La barbarisation fulgurante de notre époque

Par Roberto Savio, traduit par Jocelyne le Boulicaut

dimanche 15 septembre 2019, par JMT

AID soutient financièrement le très intéressant site "Les-crises.fr" depuis plusieurs années. Nous avons fait un pas de plus en participant aux traductions des textes anglais quand le site fait appel à la solidarité de ses adhérents. Nous avons donc mandaté une de nos adhérentes, Jocelyne LE BOULICAUT enseignante universitaire d’anglais retraitée pour y participer en notre nom et nous indemnisons son temps passé avec notre monnaie interne

La barbarisation fulgurante de notre époque

Le 25 juillet 2019, Par Roberto Savio, à Rome , agence de presse Inter Press Service

Roberto Savio regarde en face une ère de cupidité, de peur et de "populocratie". Éditeur d’OtherNews, d’origine italo-argentine, Roberto Savio est économiste, journaliste, expert en communication, commentateur politique, militant pour la justice sociale et climatique et avocat de la gouvernance mondiale. Conseiller de l’INPS-IDN et du Conseil mondial de coopération, il est co-fondateur de l’agence de presse Inter Press Service et son président émérite.

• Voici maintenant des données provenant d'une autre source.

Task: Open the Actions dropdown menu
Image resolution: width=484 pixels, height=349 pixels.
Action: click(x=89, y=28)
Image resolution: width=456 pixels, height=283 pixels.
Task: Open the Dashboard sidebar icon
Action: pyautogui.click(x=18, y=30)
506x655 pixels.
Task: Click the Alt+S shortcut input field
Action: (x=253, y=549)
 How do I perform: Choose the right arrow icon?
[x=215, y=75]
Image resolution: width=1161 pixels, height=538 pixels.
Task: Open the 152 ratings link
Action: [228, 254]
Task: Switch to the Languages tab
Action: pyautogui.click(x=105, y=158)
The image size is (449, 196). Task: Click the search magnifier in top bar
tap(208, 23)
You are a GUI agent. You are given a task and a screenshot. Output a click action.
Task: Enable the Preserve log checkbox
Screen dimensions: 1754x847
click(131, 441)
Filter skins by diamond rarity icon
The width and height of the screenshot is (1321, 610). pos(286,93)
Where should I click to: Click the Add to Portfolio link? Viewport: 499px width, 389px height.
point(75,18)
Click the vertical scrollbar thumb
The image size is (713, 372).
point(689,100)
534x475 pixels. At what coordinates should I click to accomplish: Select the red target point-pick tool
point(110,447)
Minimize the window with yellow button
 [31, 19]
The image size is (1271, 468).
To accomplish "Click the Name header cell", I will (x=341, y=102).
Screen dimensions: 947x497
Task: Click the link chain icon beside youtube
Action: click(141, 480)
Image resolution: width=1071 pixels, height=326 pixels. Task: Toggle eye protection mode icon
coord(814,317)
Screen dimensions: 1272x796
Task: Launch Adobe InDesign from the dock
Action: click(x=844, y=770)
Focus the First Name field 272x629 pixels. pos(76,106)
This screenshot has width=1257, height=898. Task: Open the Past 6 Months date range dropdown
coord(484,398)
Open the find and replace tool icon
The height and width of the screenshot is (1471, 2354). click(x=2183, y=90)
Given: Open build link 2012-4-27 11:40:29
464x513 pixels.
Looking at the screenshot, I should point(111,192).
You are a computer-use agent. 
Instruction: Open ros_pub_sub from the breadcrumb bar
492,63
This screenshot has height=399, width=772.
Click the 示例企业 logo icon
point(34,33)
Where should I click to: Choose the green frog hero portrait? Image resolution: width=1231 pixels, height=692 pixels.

Affrontement entre des suprémacistes blancs et la police à Charlottesville, en Virginie, le 12 août 2017. (Evan Nesterak, CC BY 2.0, Wikimedia Commons)

En fin de compte et tout bien considéré, il semblerait que Thomas Hobbes, le philosophe anglais du XVIIe siècle qui avait une vision extrêmement pessimiste de l’homme, n’avait pas totalement tort.

Dans un registre tantôt léger et tantôt sérieux, nous avons été informés en l’espace d’une semaine de quatre faits qui ne seraient pas possibles dans un monde normal. Une vedette anglaise du porno, suivie par 86 000 abonnés sur les réseaux sociaux, a mis en bouteilles l’eau de son bain et elle est parvenue à en vendre plusieurs milliers de bouteilles au prix de trente euros pièce.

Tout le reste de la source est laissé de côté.